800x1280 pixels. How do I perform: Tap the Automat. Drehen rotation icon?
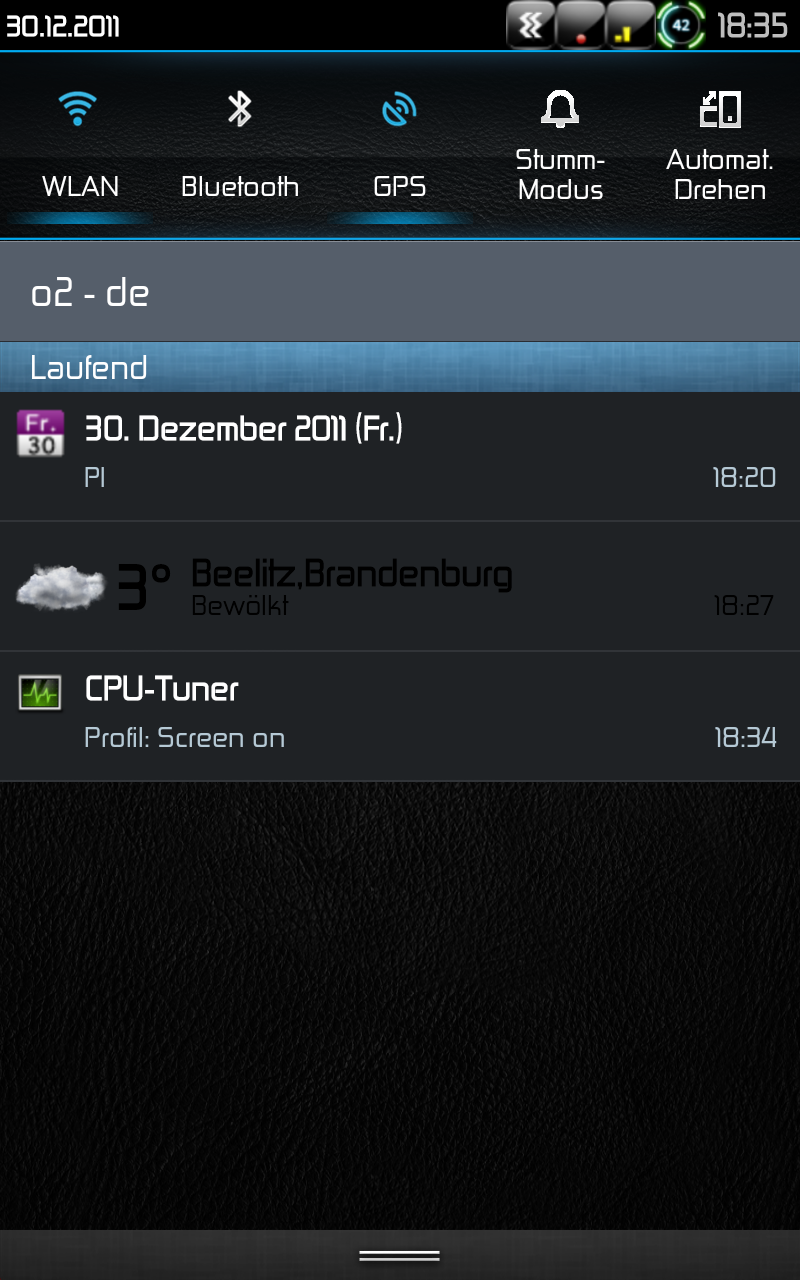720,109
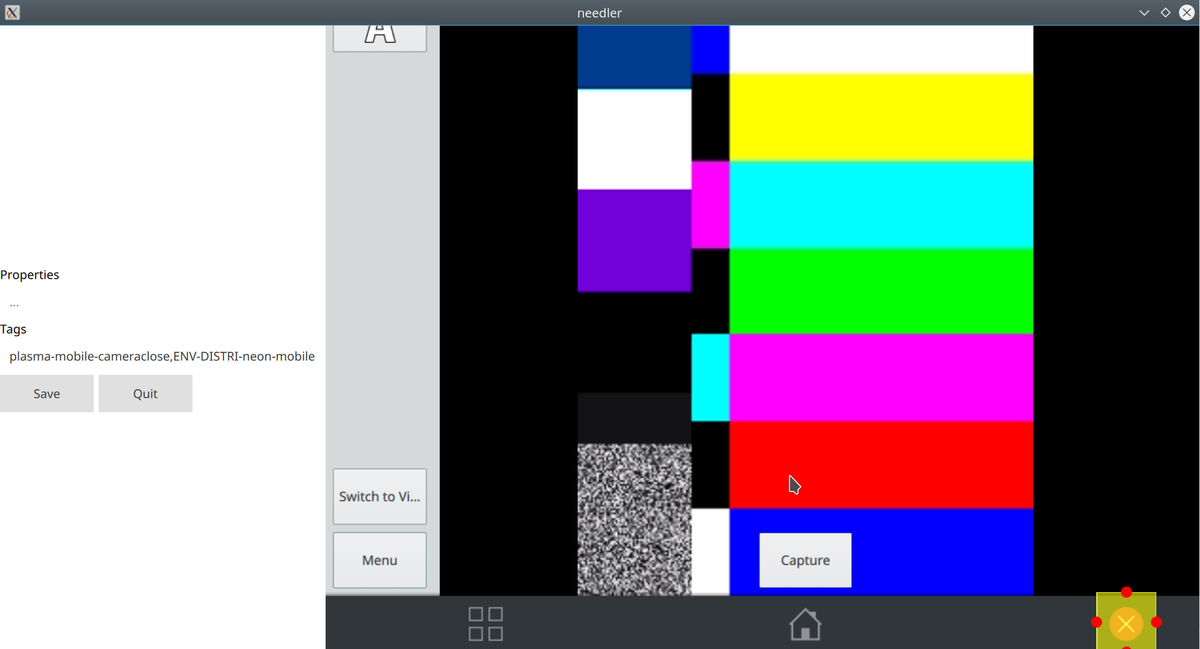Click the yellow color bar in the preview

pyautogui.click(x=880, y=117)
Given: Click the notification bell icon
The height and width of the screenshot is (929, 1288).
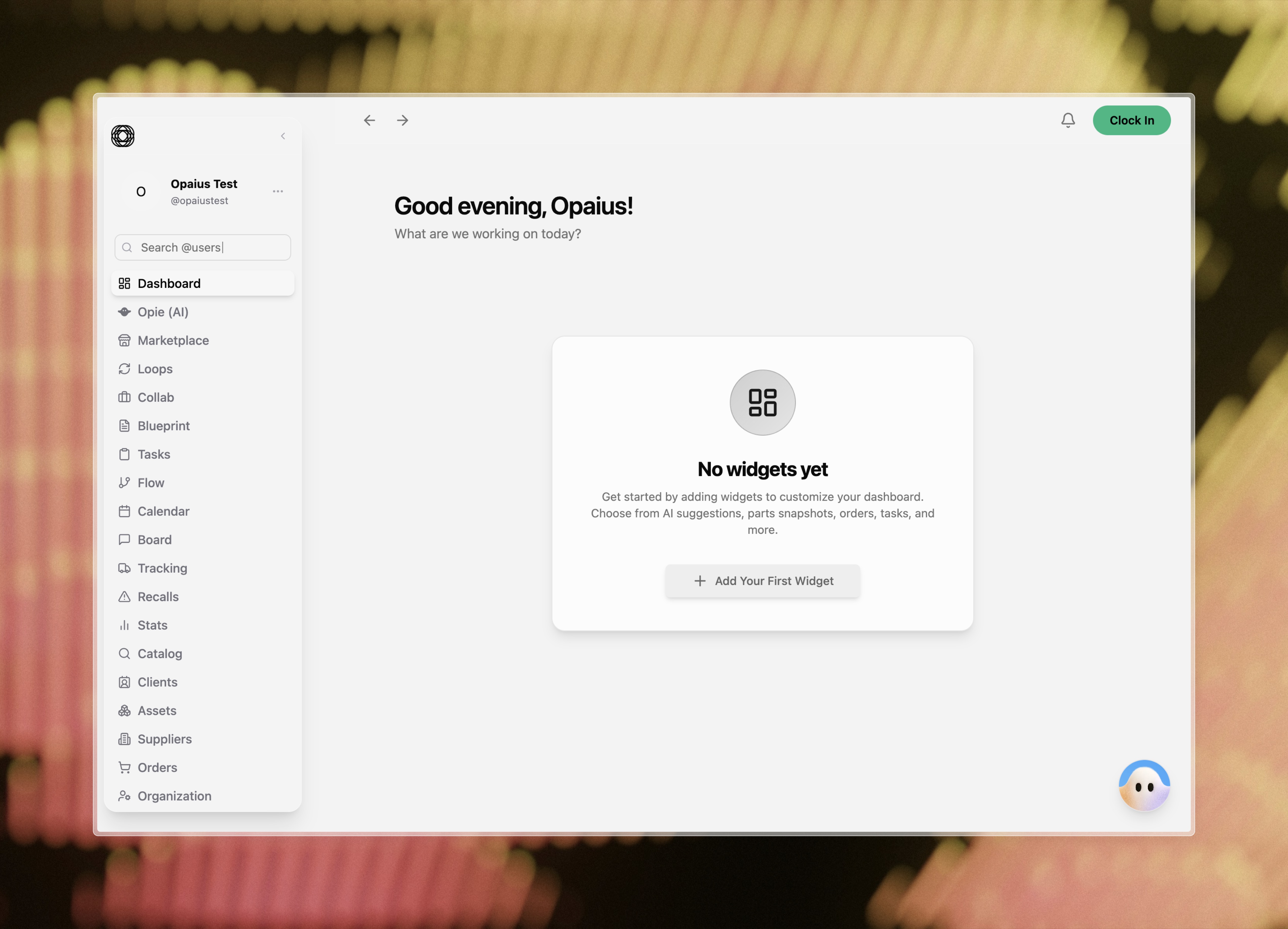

• • • • • • •

## WHAT THE TASK REQUIRES
Reproduce every line of the items above word for word, leaving out the pictures.

## ANSWER FOR THIS EXERCISE
800x1280 pixels. How do I perform: Tap the Automat. Drehen rotation icon?
720,109
Click the yellow color bar in the preview

pyautogui.click(x=880, y=117)
Given: Click the notification bell icon
The height and width of the screenshot is (929, 1288).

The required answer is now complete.